== Document excerpt ==
This researcher explains what ‘life hacking’ is all about

This researcher explains what ‘life hacking’ is all about

TNW Answers is a live Q&A platform where we invite interesting people in tech who are much smarter than us to answer questions from TNW readers and editors for an hour. 

You must have heard about ‘life hacks’: pieces of actionable advice that, if followed, claim to bring about noticeable improvement in someone’s quality of life. A life hack can be something small, like a particularly efficient way of folding laundry. Or it can take the form of an elaborate process, like John Walker’s Hacker Diet that approached weight-loss as an engineering problem. From personal-finance gurus to productivity experts to ‘pick-up artists,’ the world is full of people who seem to have ‘cracked’ the system, and are eager to share the insights they’ve gained. 

Of course, the validity and caveats of each life hack needs to be examined independently. But there’s also a lot to be learned from looking at the philosophy and ethos behind ‘life hacking’ as a cultural phenomenon. The book, Hacking Life: Systematized living and its discontents, takes a deep dive into the life hacking scene and explores the life hacking movement’s many qualities. Its author, Dr. Joseph Reagle, recently hosted a TNW Answers session where he shed light on his research into the life hacking community.

== Things to do ==
**a)** According to the life hacking text, which life hack treated weight loss as an engineering problem?
**b)** Carry on the life hacking text from its final sentence.

== Collected material ==
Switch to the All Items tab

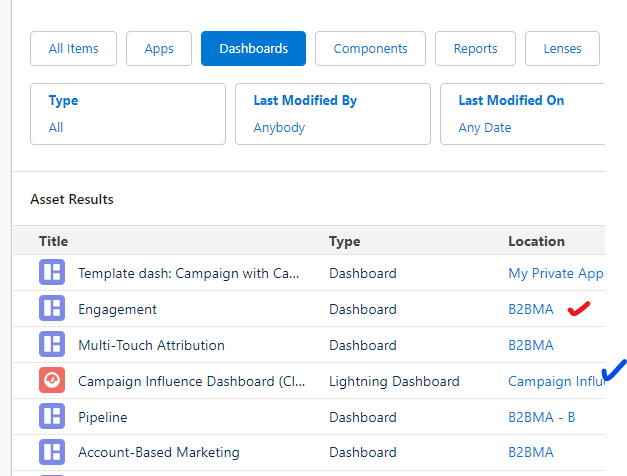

== Results of the tasks ==
**a)** John Walker's Hacker Diet.

**b)**
What actually is ‘life hacking’?

The term ‘hacking’ emerged in MIT sixty years ago, before the advent of digital computers. The word originally referred to quick ways to fix a model railroad system. Nowadays, ‘hacking’ is used to describe a philosophy that seeks to access the ‘actual’ mechanisms behind any system, and exploit or optimize these mechanisms for one’s own benefit. While computer hacking applies this philosophy to digital networks, life hacking attempts to do the same in other areas of human activities.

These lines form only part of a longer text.